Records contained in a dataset
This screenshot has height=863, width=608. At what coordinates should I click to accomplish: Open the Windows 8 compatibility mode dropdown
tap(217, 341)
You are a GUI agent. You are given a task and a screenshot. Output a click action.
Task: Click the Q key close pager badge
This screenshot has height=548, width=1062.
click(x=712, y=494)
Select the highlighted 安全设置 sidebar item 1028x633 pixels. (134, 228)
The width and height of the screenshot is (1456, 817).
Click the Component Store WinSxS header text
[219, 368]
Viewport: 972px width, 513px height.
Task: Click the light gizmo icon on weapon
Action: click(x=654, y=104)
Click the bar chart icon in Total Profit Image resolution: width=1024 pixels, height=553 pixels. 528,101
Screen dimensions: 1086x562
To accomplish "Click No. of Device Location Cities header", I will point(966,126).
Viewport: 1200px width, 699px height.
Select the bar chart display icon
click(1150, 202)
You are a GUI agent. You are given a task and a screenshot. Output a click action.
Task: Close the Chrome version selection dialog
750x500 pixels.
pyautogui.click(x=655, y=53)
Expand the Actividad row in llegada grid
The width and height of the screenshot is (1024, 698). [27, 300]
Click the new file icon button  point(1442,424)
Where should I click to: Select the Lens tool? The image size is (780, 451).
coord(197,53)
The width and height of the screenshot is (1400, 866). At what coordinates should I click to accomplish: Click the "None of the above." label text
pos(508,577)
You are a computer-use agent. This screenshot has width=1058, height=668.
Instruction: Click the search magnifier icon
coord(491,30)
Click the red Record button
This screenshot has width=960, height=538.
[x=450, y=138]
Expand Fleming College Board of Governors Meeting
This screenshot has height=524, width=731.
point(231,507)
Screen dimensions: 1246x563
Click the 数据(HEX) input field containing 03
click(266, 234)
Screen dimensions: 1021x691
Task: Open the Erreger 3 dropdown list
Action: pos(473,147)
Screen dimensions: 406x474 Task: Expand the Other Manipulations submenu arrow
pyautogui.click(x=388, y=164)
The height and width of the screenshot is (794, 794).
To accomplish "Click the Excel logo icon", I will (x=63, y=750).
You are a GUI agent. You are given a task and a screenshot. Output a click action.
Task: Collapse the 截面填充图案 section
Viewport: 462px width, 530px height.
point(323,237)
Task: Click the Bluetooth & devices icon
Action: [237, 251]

**Activity**
Look above for the line with "Screen dimensions: 1086x562"; retype exactly that line, every line after it up to the line with "Screen dimensions: 1246x563", and that line too, nothing else.

**Task solution**
Screen dimensions: 1086x562
To accomplish "Click No. of Device Location Cities header", I will point(966,126).
Viewport: 1200px width, 699px height.
Select the bar chart display icon
click(1150, 202)
You are a GUI agent. You are given a task and a screenshot. Output a click action.
Task: Close the Chrome version selection dialog
750x500 pixels.
pyautogui.click(x=655, y=53)
Expand the Actividad row in llegada grid
The width and height of the screenshot is (1024, 698). [27, 300]
Click the new file icon button  point(1442,424)
Where should I click to: Select the Lens tool? The image size is (780, 451).
coord(197,53)
The width and height of the screenshot is (1400, 866). At what coordinates should I click to accomplish: Click the "None of the above." label text
pos(508,577)
You are a computer-use agent. This screenshot has width=1058, height=668.
Instruction: Click the search magnifier icon
coord(491,30)
Click the red Record button
This screenshot has width=960, height=538.
[x=450, y=138]
Expand Fleming College Board of Governors Meeting
This screenshot has height=524, width=731.
point(231,507)
Screen dimensions: 1246x563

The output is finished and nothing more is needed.